Developer Guide
Also available as:
PDF

Data Egress

A Processor that publishes data to an external source has two Relationships: success and failure. The Processor name starts with "Put" followed by the protocol that is used for data transmission. Processors that follow this pattern include PutEmail, PutSFTP, and PostHTTP (note that the name does not begin with "Put" because this would lead to confusion, since PUT and POST have special meanings when dealing with HTTP).

This Processor may create or initialize a Connection Pool in a method that uses the @OnScheduled annotation. However, because communications problems may prevent connections from being established or cause connections to be terminated, connections themselves are not created at this point. Rather, the connections are created or leased from the pool in the onTrigger method.

The onTrigger method first obtains a FlowFile from the ProcessSession via the get method. If no FlowFile is available, the method returns without obtaining a connection to the remote resource.

If at least one FlowFile is available, the Processor obtains a connection from the Connection Pool, if possible, or otherwise creates a new connection. If the Processor is neither able to lease a connection from the Connection Pool nor create a new connection, the FlowFile is routed to failure, the event is logged, and the method returns.

If a connection was obtained, the Processor obtains an InputStream to the FlowFile's content by invoking the read method on the ProcessSession and passing an InputStreamCallback (which is often an anonymous inner class) and from within that callback transmits the contents of the FlowFile to the destination. The event is logged along with the amount of time taken to transfer the file and the data rate at which the file was transferred. A SEND event is reported to the ProvenanceReporter by obtaining the reporter from the ProcessSession via the getProvenanceReporter method and calling the send method on the reporter. The connection is returned or added to the Connection Pool, depending on whether the connection was leased from the pool or newly created by the onTrigger method.

If there is a communications problem, the connection is typically terminated and not returned (or added) to the Connection Pool. If there is an issue sending the data to the remote resource, the desired approach for handling the error depends on a few considerations. If the issue is related to a network condition, the FlowFile is generally routed to failure. The FlowFile is not penalized because there is not necessary a problem with the data. Unlike the case of the Data Ingress Processor, we typically do not call yield on the ProcessContext. This is because in the case of ingest, the FlowFile does not exist until the Processor is able to perform its function. However, in the case of a Put Processor, the DataFlow Manager may choose to route failure to a different Processor. This can allow for a "backup" system to be used in the case of problems with one system or can be used for load distribution across many systems.

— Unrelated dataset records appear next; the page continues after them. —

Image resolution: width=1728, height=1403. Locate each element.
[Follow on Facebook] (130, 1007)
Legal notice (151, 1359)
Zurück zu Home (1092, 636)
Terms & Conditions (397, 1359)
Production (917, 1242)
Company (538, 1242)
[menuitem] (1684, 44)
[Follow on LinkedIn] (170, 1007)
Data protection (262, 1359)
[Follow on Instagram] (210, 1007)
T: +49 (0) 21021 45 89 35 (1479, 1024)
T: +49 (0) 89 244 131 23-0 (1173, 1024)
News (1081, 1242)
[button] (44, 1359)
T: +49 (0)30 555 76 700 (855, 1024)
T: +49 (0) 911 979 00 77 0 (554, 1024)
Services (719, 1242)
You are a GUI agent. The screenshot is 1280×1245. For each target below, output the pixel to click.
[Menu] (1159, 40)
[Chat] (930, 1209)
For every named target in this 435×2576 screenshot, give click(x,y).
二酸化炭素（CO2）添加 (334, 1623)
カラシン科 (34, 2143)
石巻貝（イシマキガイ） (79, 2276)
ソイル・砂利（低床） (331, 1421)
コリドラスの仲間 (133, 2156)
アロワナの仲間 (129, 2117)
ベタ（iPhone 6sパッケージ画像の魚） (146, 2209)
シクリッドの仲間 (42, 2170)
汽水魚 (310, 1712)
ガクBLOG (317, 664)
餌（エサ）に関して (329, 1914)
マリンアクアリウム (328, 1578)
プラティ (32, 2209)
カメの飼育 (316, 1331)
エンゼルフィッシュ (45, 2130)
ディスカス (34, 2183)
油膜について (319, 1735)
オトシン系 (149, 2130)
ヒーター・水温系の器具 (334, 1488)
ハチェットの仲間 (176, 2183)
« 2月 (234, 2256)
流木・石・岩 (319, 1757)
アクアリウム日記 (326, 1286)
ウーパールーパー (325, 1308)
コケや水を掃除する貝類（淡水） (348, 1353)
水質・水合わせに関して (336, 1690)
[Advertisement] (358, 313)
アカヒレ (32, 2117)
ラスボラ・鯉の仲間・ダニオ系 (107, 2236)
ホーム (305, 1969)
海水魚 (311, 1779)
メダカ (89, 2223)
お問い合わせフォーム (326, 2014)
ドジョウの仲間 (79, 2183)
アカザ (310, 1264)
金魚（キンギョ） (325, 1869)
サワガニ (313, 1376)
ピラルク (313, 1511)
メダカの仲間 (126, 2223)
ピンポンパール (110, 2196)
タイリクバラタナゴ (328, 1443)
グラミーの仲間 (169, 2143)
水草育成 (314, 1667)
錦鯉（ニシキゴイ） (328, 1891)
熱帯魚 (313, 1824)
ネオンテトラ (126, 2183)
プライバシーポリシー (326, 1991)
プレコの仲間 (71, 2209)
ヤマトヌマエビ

If a problem occurs that is data-related, one of two approaches should be taken. First, if the problem is likely to sort itself out, the FlowFile is penalized and then routed to failure. This is the case, for instance, with PutFTP, when a FlowFile cannot be transferred because of a file naming conflict. The presumption is that the file will eventually be removed from the directory so that the new file can be transferred. As a result, we penalize the FlowFile and route to failure so that we can try again later. In the other case, if there is an actual problem with the data (such as the data does not conform to some required specification), a different approach may be taken. In this case, it may be advantageous to break apart the failure relationship into a failure and a communications failure relationship. This allows the DataFlow Manager to determine how to handle each of these cases individually. It is important in these situations to document well the differences between the two Relationships by clarifying it in the "description" when creating the Relationship.

Connections to remote systems are torn down and the Connection Pool shutdown in a method annotated with @OnStopped so that resources can be reclaimed.